Tivadar Danka Profile picture
Oct 15 30 tweets 8 min read
"Probability is the logic of science."

There is a deep truth behind this conventional wisdom: probability is the mathematical extension of logic, augmenting our reasoning toolkit with the concept of uncertainty.

In-depth exploration of probabilistic thinking incoming.
Our journey ahead has three stops:

1. an introduction to mathematical logic,
2. a touch of elementary set theory,
3. and finally, understanding probabilistic thinking.

First things first: mathematical logic.
In logic, we work with propositions.

A proposition is a statement that is either true or false, like

• "it's raining outside",
• "the sidewalk is wet".

These are often abbreviated as variables, such as A = "it's raining outside".
We can formulate complex propositions from smaller building blocks with logical connectives.

Consider the proposition "if it is raining outside, then the sidewalk is wet". This is the combination of two propositions, connected by the implication connective.
There are four essential connectives:

• NOT (¬), also known as negation,
• AND (∧), also known as conjunction,
• OR (∨), also known as disjunction,
• THEN (→), also known as implication.
Connectives are defined by the truth values of the resulting propositions. For instance, if A is true, then NOT A is false; if A is false, then NOT A is true.

Denoting true by 1 and false by 0, we can describe connectives with truth tables. Here is the one for negation (¬).
AND (∧) and OR (∨) connect two propositions. A ∧ B is true if both A and B are true, and A ∨ B is true if either one is.
The implication connective THEN (→) formalizes the deduction of a conclusion B from a premise A.

By definition, A → B is true if B is true or both A and B are false.

An example: if "it's raining outside", THEN "the sidewalk is wet".
Science is just the collection of complex propositions like "if X is a closed system, THEN the entropy of X cannot decrease". (As the 2nd law of thermodynamics states.)

The entire body of scientific knowledge is made of A → B propositions.
In practice, our thinking process is the following.

"I know that A → B is true and A is true.

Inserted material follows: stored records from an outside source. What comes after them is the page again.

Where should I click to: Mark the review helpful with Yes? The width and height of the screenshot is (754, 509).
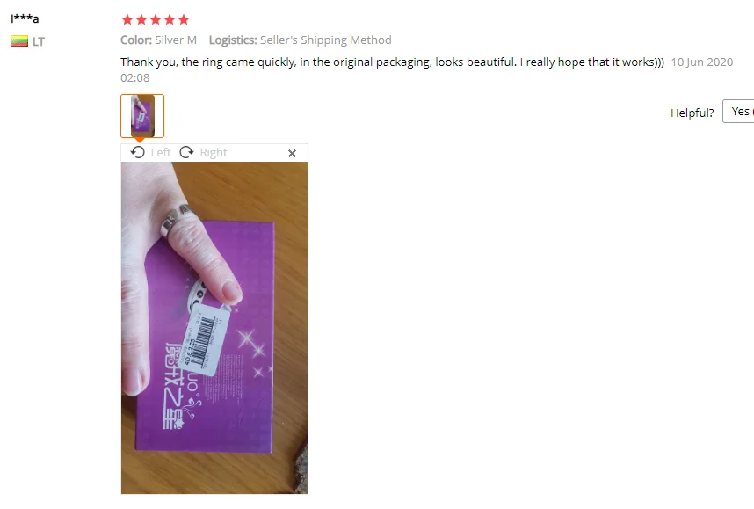pos(738,112)
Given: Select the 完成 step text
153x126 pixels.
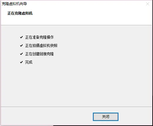Looking at the screenshot, I should pyautogui.click(x=29, y=62).
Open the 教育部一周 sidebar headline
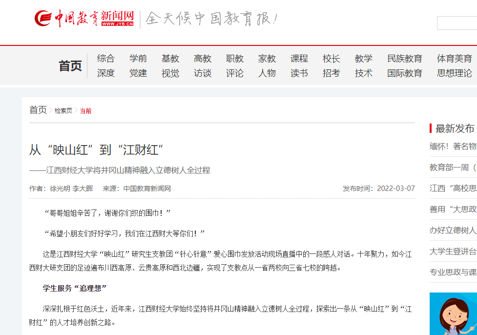This screenshot has width=477, height=335. click(x=453, y=168)
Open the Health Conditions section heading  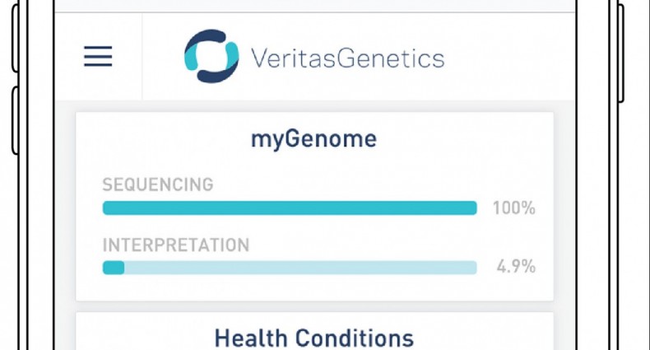point(313,338)
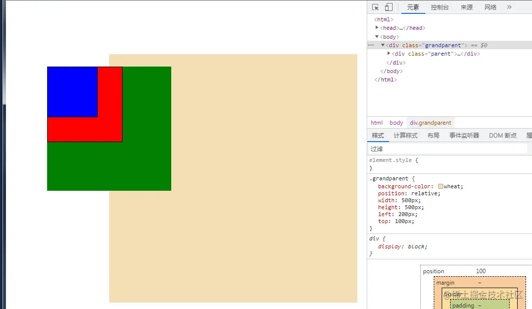Open the 网络 panel tab

[x=490, y=7]
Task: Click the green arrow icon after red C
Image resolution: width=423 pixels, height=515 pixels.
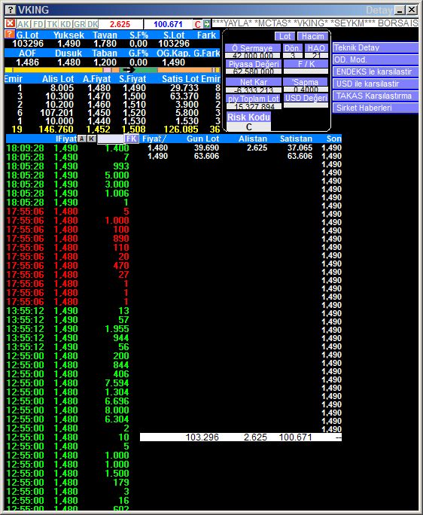Action: point(206,23)
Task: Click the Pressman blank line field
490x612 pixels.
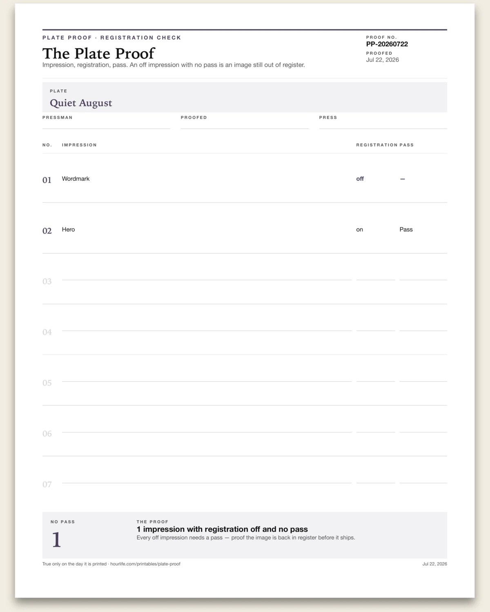Action: [x=106, y=125]
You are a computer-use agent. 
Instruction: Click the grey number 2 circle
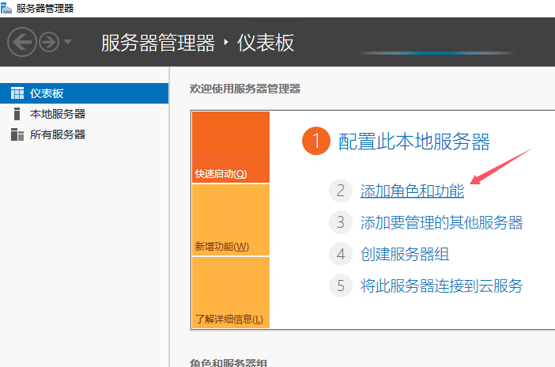pos(341,191)
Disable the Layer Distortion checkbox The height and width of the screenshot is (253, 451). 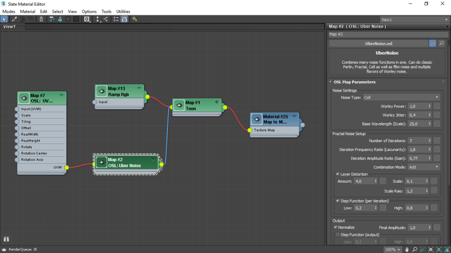pos(338,174)

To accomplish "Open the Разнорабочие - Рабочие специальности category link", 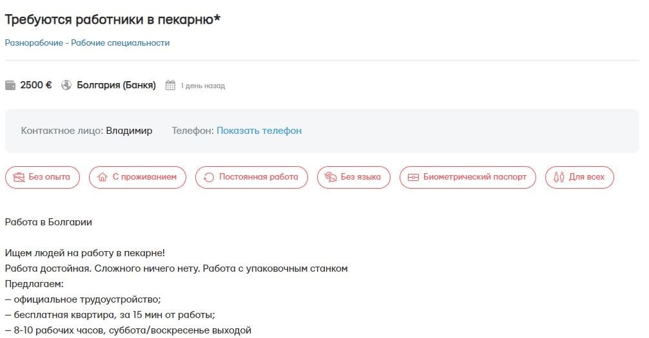I will click(87, 42).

Therefore, B must be true as well."

This is called modus ponens, the cornerstone of scientific reasoning.
(If you don't understand modus ponens, take a look at the truth table of the → connective, a few tweets above.

The case when A → B is true and A is true is described by the very first row, which can only happen if B is true as well.)
Logical connectives can be translated to the language of sets.

Union (∪) and intersection (∩), two fundamental operations, are particularly relevant for us.

Notice how similar the symbols for AND (∧) and intersection (∩) are? This is not an accident.
By definition, any element 𝑥 is the element of A ∩ B if and only if (𝑥 is an element of A) AND (𝑥 is an element of B).

Similarly, union corresponds to the OR connective.
What's most important for us is that the implication connective THEN (→) corresponds to the "subset of" relation, denoted by the ⊆ symbol.
Now that we understand how to formulate scientific truths as "premise → conclusion" statements and see how this translates to sets, we are finally ready to talk about probability.

What is the biggest flaw of mathematical logic?
We rarely have all the information to decide if a proposition is true or false.

Consider the following: "it'll rain tomorrow". During the rainy season, all we can say is that rain is more likely, but tomorrow can be sunny as well.
Probability theory generalizes classical logic by measuring truth on a scale between 0 and 1, where 0 is false and 1 is true.

If the probability of rain tomorrow is 0.9, it means that rain is significantly more likely, but not absolutely certain.
Instead of propositions, probability operates on events. In turn, events are represented by sets.

For example, if I roll a dice, the event "the result is less than five" is represented by the set A = {1, 2, 3, 4}.

In fact, P(A) = 4/6. (P denotes the probability of an event.)
As discussed earlier, the logical connectives AND and OR correspond to basic set operations: AND is intersection, OR is union.

This translates to probabilities as well.
How can probability be used to generalize the logical implication?

A "probabilistic A → B" should represent the likelihood of B, given that A is observed.

This is formalized by conditional probability.
(If you want to know more about conditional probabilities, here is a brief explainer.)

At the deepest level, the conditional probability P(B | A) is the mathematical formulation of our belief in the hypothesis B, given empirical evidence A.

A high P(B | A) makes B more likely to happen, given that A is observed.
On the other hand, a low P(B | A) makes B less likely to happen when A occurs as well.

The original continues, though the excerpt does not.